Request
How many lines in the rows below contain the string "height"? Case counts, so answer with the number alone.

Data in this exercise
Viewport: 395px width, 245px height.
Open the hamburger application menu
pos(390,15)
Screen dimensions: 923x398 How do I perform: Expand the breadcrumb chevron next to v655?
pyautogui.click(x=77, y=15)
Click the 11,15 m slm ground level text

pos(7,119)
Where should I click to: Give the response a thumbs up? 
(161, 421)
==
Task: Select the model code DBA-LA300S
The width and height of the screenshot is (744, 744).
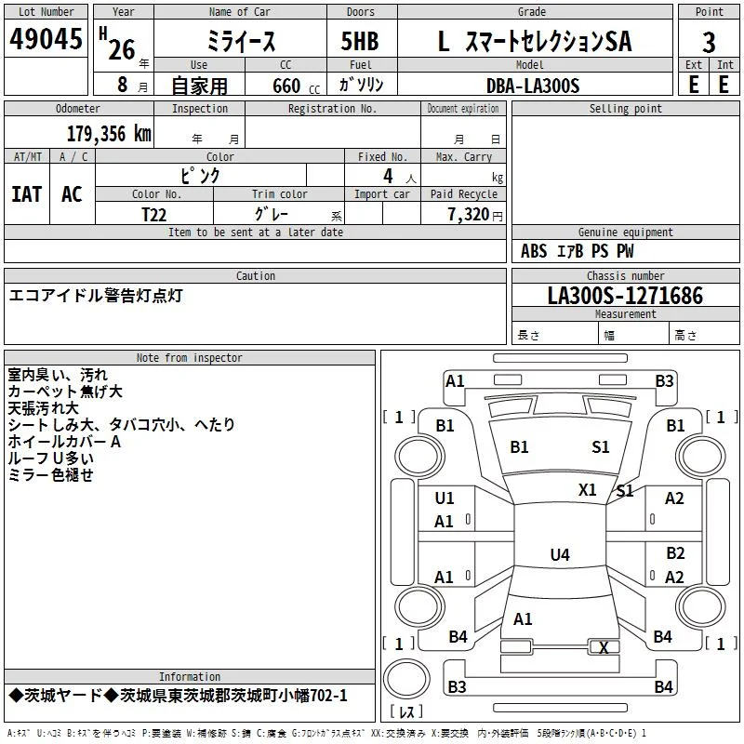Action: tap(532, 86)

The answer
2